Q How’d you get the nickname Bottle Ned?

A Back in college. I was in Santa Cruz and there was a pile of sandy dirt by the boardwalk that was excavated and I had found a couple of 19th-century inkwells. A guy walked up to me and said, "I’m Bottle Danny," and I said, "Well, I’m Bottle Ned." He was also looking for old relics.

Q Where do you find places?

A You hear about areas where there's going to be a project, where there's soil that's going to be excavated. Every once in awhile, archaeologists come to a site, do a dig and recover things, but a lot of material that gets unearthed gets hauled off to a landfill. It's a shame. Basically it's a quest to try to find some of that dirt and get into it. I stress that if you find something on public land, leave it. And no one should touch Native American artifacts; that belongs to them and it needs to stay in place.
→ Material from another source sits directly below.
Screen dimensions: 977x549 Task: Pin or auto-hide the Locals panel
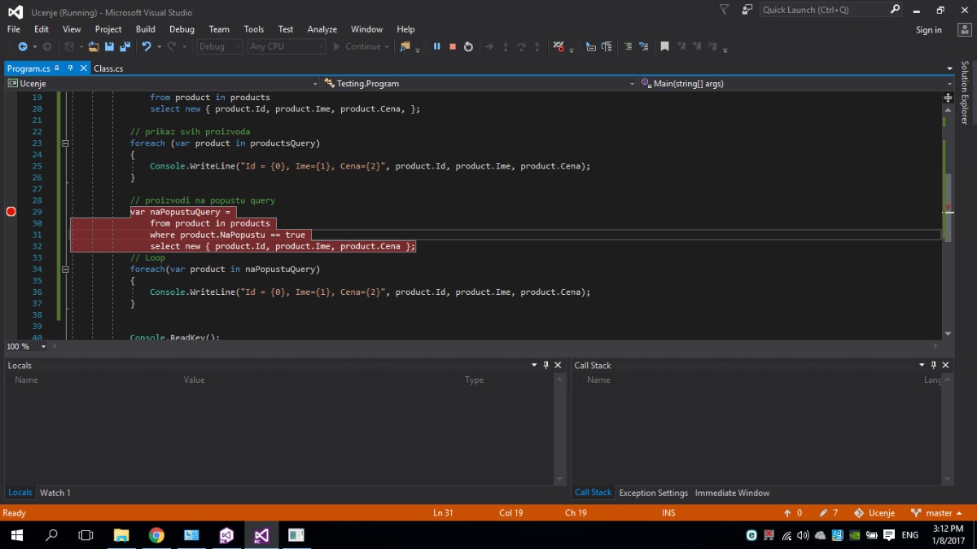tap(546, 366)
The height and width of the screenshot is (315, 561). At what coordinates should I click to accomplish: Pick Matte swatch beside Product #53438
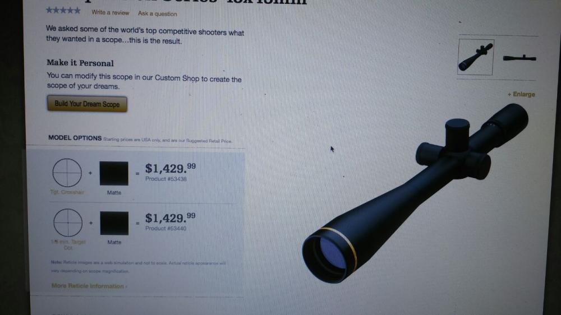(x=114, y=173)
Q What inspired the YouTube channel?

A I was digging for years without filming and then I came to a realization that this needs to be documented; there's a lot of education to be had. No one really is aware that there's so much being destroyed daily by progress, by building and excavation and changing the landscape. To be able to film it and document it, you can keep history alive.

Q What's a memorable thing you’ve found?

A A hair bottle from France. I was able to locate through social media the descendent from the guy who used the bottle from the 1860s. That was incredible for the family to have that. One time, I was driving on a freeway and I saw a tree that had fallen. I thought I saw a sparkle of glass sticking out of the tree roots. I went to the tree and sure enough, there was an old whiskey bottle sticking out a tree root, from the 1880s. I got a picture in my head of someone on their horse and maybe they tied their horse up to the tree, sat under it for some shade, had a drink and left that bottle there and it got buried. You never know where you’re going to find something.